### Task statement
Reproduce verbatim the portion of the book review that runs from "by Margaret Morganroth" up to and including "of their elders.".

### Passage provided
August 01, 2018 Book Review

Ending Ageism or How Not to Shoot Old People

by Margaret Morganroth Gullette

Reviewed by Liz Milner

The cover of this book is living proof of Picasso’s dictum that “Art shakes the dust off ordinary life.” It features a striking photograph of an older woman. The image was once part of a mural that deteriorated, leaving just the woman’s face and upper torso. Despite the mutilation, the witch-like figure radiates power: she is vitally, disturbingly alive, and oddly beautiful.

The cover illustrates Gullette’s project of breaking out of “the youth ghetto of our visual culture” to create a new vision of ageing. The subtitle of this book, “How Not to Shoot Old People” refers both to the stereotyped photos that depict older people as “dejected bodies without agency,” and to “duty-to-die” public policies that prioritize the economic and health care needs of the young at the expense of their elders.

Margaret Morganroth Gullette is a cultural critic and prize-winning writer of nonfiction, an internationally known age critic, essayist, and activist.

Dubbed an “anti-ageism pioneer” by the press, Gullette, who invented the term “ageism,” has been America’s primary theorist and practitioner of age studies.

Agism, Gullette says, is an ethical issue that our society portrays as a neutral health issue. It is our society’s last socially acceptable prejudice. Just as racists in previous centuries portrayed the subjugation of other races as ordained by natural law and therefore predetermined, our culture is steeped in a pervasive ageist ideology that depicts ageing as a loathsome disease requiring that older people be shunned, quarantined and, in extreme cases, put to death.

Age, she argues is more a cultural construct than a natural process and decline is the dominant narrative that justifies “micro-” and sometimes “macro-agressions” against older people that range from ignoring them in social situations to over-drugging and under-treating them in healthcare facilities.

### Collected data
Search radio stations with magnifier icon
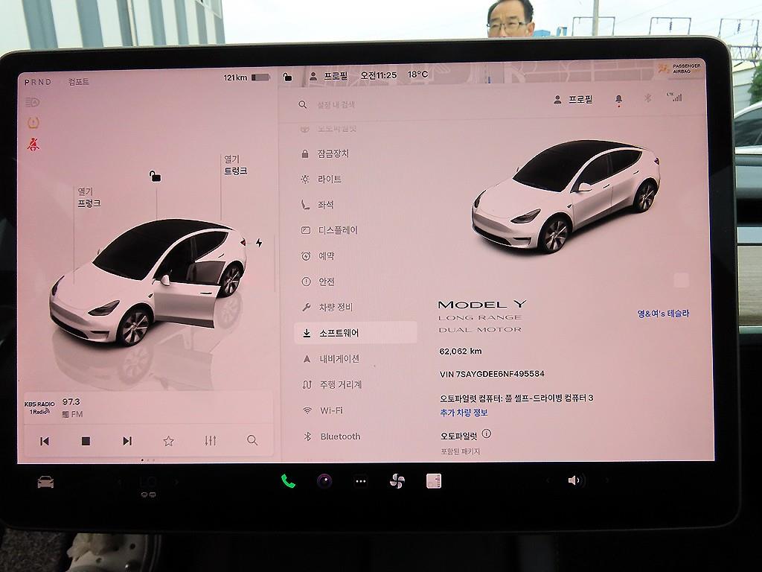tap(252, 440)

### Task solution
by Margaret Morganroth Gullette

Reviewed by Liz Milner

The cover of this book is living proof of Picasso’s dictum that “Art shakes the dust off ordinary life.” It features a striking photograph of an older woman. The image was once part of a mural that deteriorated, leaving just the woman’s face and upper torso. Despite the mutilation, the witch-like figure radiates power: she is vitally, disturbingly alive, and oddly beautiful.

The cover illustrates Gullette’s project of breaking out of “the youth ghetto of our visual culture” to create a new vision of ageing. The subtitle of this book, “How Not to Shoot Old People” refers both to the stereotyped photos that depict older people as “dejected bodies without agency,” and to “duty-to-die” public policies that prioritize the economic and health care needs of the young at the expense of their elders.